The insurer has suffered no prejudice. The net effect of plaintiff's activity was to substitute a judgment in place of a cause of action. Mrs. Mason remained liable for the unrecovered loss. Consequently, the finding is without evidentiary support.

As a final note, plaintiff contends that it is entitled to interest on the amount due from December 10, 1964, the date of the insurer's refusal to pay. In view of the rule of law applied herein for the first time, it cannot be said that damages were certain. Therefore, the request for interest is denied.
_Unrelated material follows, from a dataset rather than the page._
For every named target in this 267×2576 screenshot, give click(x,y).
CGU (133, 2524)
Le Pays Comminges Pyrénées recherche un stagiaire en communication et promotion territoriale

The judgment is reversed and the trial court is directed to enter judgment for plaintiff in the amount of $8,444.34 in San Bernardino Superior Court Action No. 125767, Graydon-Murphy Oldsmobile, a California Corporation, Plaintiff, versus The Ohio Casualty Insurance Company, a Corporation, Defendant.


1.  Dixie left California immediately after confessing and offering to make restitution. Apparently she never deeded the San Diego acreage to plaintiff.

2.  The mathematics under section 10 of the policy are as follows: $14,750 (actual loss) - $10,000 (policy limit) = $4,750 (amount of loss not covered by insurance);.$6,305.66 (the portion of the recovery apportioned to post-policy loss) - $4,750 (amount of loss not covered by insurance) = $1,555.66 (the amount to be credited to the insurer); $10,000 (policy limit) - $1,555.66 = $8,444.34 (the recovery to which the insured is entitled).

KERRIGAN, Associate Justice.

TAMURA, Acting P.J., and KAUFMAN, J., concur.